Votre projet de charte a été publié sur plusieurs sites Web. Il est ouvert aux commentaires et à la discussion. Il s'appuie sur les Déclarations des droits de l'homme, l'Agenda 2030 et l'Accord de Paris sur le climat. Étant donné, en outre, que la numérisation et la durabilité ont une importance primordiale, il serait logique d'organiser un sommet mondial sur « Notre avenir numérique commun » en 2022 – 30 ans après le Sommet de la Terre à Rio de Janeiro.


Initialement publié sur Développement et coopération D+C

Heide Hackman est le président-directeur général du Conseil scientifique international : [email protected]

Dirk Messner co-préside le Conseil consultatif allemand sur le changement global (Wissenschaftlicher Beirat Globale Umweltveränderungen – WBGU) et est directeur de l'Université des Nations Unies : [email protected]


Références

GIEC, 2018: Réchauffement climatique de 1,5 C. Genève.
GIEC, 2019: L'océan et la cryosphère dans un climat changeant.
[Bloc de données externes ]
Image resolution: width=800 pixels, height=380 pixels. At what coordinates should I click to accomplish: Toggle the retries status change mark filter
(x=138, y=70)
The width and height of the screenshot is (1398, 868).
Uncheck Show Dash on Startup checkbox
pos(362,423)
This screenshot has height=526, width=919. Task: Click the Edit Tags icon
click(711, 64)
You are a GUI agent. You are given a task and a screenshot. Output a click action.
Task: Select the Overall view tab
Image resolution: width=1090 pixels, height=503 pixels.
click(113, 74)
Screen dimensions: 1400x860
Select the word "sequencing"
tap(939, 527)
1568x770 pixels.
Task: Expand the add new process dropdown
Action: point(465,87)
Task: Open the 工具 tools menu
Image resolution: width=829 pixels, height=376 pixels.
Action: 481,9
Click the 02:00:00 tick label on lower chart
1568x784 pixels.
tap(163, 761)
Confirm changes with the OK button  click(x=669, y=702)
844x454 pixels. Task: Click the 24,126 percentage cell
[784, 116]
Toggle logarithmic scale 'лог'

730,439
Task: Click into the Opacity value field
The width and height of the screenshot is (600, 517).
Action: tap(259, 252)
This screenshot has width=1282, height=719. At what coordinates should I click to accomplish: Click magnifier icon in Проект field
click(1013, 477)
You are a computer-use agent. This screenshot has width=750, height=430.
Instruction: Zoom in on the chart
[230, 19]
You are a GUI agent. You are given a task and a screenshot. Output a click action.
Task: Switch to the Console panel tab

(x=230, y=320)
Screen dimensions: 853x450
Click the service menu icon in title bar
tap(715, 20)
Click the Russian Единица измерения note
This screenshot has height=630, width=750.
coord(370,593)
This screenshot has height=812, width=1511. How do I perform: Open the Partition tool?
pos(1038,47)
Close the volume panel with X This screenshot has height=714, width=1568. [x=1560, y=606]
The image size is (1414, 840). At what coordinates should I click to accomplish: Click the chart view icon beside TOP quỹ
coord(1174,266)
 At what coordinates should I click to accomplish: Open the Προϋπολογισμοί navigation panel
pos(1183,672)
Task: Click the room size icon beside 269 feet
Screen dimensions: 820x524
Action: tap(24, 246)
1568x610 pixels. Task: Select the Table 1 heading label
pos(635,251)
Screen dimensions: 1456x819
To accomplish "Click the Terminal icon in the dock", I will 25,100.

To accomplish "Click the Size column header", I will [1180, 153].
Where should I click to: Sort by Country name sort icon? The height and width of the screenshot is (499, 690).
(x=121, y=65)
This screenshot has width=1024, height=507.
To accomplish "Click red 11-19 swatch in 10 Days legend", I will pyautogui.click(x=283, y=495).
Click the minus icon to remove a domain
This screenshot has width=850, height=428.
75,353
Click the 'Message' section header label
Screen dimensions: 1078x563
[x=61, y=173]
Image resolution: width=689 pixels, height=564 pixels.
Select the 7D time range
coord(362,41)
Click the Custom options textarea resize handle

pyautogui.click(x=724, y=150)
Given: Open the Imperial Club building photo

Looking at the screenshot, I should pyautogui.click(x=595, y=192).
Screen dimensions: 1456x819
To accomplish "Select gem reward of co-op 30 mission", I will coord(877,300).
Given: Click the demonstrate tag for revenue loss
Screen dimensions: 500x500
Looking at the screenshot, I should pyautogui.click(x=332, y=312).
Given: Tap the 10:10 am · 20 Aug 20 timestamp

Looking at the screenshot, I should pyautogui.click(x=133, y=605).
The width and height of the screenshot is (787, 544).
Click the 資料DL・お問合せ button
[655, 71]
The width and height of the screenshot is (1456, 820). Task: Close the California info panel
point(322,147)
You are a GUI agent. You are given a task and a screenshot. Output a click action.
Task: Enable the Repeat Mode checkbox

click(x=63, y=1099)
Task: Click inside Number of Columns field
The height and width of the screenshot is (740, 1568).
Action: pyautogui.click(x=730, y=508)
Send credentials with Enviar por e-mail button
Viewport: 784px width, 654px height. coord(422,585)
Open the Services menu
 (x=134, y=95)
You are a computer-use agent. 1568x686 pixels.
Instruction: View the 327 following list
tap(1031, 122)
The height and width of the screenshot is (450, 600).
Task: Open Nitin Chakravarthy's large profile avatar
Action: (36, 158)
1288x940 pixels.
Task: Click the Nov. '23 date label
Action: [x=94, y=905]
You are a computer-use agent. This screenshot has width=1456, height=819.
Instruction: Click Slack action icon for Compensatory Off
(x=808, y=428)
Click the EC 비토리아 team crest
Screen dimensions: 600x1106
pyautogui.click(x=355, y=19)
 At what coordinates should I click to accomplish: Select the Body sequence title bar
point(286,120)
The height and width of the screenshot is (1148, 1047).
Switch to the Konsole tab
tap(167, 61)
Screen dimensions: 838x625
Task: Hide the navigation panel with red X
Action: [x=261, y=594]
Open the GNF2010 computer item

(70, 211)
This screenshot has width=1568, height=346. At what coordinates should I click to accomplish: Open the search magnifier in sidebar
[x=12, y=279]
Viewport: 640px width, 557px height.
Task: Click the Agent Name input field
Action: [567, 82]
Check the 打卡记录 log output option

Genève.
Sachs, J., Schmidt-Traub, G., Mazzucato, M., Messner, D., Nakicenovic, N., Rockström, J., 2019: Six transformations pour atteindre les Objectifs de Développement Durable. Durabilité de la nature, Vol. 2 septembre 805-814.
Le monde en 2050, 2019 : La révolution numérique. Vienne, IIASA.
WBGU, 2019: Vers notre avenir numérique commun. Berlin, WBGU.
Panel de haut niveau des Nations Unies sur la coopération numérique, 2019: L'ère des interdépendances numériques. New York, ONU.